A, schematic representation of C-residues. Maroon colour (S235 and S404) indicates residues phosphorylated by CDK5; teal colour (S396) indicates residues phosphorylated by GSK3β. B, representative images of neurons treated by control vehicle DMSO, CDK5 inhibitor roscovitine (Ros) alone, GSK3β inhibitor CHIR99021 (CHIR) alone and CHIR + Ros. C, dose–response curves of Ros and CHIR on percentage of spines containing tau in neurons that express eGFP–tau constructs (green) and DsRed (red). These results indicate that inhibition of either GSK3β or CDK5 alone is insufficient to block P301L mutation-induced tau mislocalization to dendritic spines.

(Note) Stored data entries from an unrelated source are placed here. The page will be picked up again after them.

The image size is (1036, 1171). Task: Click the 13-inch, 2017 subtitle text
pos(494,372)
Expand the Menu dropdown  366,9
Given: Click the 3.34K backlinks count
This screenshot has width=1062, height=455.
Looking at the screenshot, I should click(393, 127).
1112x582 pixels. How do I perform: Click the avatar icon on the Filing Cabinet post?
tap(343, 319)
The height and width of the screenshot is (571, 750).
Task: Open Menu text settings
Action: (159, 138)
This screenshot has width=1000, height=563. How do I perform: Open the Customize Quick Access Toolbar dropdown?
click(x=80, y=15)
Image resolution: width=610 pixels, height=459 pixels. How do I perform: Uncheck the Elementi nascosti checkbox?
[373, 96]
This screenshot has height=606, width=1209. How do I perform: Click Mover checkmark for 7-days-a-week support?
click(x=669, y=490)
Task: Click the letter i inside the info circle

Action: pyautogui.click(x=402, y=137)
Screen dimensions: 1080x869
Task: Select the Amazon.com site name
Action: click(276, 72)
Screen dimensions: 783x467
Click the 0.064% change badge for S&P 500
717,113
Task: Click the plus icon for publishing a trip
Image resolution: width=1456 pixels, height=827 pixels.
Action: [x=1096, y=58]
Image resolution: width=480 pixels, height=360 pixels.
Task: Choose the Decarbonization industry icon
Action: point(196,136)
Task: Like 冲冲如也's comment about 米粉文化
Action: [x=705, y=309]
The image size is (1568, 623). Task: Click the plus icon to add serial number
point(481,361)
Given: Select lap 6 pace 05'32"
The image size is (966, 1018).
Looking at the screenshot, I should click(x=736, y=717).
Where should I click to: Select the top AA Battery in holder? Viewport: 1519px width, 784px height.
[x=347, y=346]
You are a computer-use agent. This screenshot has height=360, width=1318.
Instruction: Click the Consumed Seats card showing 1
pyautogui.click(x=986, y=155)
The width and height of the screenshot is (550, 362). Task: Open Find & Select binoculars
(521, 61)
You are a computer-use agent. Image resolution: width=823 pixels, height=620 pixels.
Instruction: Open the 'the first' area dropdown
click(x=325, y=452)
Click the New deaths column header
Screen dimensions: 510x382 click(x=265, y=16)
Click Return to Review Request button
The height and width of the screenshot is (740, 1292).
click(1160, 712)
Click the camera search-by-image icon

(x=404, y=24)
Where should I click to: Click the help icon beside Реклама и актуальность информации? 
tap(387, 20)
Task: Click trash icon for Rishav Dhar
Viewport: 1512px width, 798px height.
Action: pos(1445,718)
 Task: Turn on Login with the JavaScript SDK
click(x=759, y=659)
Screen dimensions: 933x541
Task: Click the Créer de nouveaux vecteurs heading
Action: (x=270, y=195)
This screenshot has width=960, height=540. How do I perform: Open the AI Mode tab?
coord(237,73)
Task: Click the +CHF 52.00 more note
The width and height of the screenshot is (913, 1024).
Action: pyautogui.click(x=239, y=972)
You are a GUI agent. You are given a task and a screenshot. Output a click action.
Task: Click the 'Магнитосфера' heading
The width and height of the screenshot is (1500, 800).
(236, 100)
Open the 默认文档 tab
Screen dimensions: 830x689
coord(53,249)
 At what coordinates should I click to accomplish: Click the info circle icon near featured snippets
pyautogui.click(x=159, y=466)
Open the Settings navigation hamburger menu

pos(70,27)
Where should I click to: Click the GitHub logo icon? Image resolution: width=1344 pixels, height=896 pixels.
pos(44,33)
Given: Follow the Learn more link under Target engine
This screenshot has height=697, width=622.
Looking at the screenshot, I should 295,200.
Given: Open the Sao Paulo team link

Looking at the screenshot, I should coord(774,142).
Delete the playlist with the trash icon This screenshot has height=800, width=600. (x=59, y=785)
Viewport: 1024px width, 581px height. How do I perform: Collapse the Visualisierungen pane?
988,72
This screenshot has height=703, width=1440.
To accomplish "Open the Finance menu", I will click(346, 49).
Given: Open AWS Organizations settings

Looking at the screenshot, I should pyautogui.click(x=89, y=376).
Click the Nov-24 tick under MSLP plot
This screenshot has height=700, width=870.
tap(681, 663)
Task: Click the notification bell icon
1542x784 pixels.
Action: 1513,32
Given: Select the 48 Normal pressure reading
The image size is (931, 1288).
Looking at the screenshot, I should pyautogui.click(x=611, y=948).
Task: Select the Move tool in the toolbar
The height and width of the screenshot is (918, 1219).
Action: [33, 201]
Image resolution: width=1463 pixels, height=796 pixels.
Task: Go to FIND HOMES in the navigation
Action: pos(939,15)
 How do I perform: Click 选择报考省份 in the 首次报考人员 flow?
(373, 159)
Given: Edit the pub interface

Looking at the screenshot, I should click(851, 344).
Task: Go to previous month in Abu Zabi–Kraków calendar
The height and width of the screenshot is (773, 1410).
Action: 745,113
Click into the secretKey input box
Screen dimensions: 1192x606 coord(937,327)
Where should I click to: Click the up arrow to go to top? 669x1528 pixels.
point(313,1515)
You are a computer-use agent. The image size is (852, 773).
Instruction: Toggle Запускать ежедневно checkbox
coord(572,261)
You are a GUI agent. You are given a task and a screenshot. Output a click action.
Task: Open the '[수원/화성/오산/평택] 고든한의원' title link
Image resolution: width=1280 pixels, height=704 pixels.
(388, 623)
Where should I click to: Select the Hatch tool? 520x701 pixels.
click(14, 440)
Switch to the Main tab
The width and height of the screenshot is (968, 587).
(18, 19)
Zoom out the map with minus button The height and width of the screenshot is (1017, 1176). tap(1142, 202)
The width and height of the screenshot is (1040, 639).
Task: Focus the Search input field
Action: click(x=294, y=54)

D, percentage of spines containing tau in neurons that had been treated with 500 nM roscovitine (CDK inhibitor) and/or CHIR99021 (GSK3β inhibitor). E, percentage reduction in mislocalization from untreated P301L-tau by each drug treatment regime. Results in D and E demonstrate that blocking both GSK3β and CDK5 kinases is required to block tau mislocalization. F, quantification of total spine density in neurons with different treatment paradigms, showing no overt loss of dendritic spines. Data were analysed by one-way ANOVA shielded Bonferroni post hoc analysis. ***P < 0.0001; n = 10 neurons; error bars represent mean ± SD.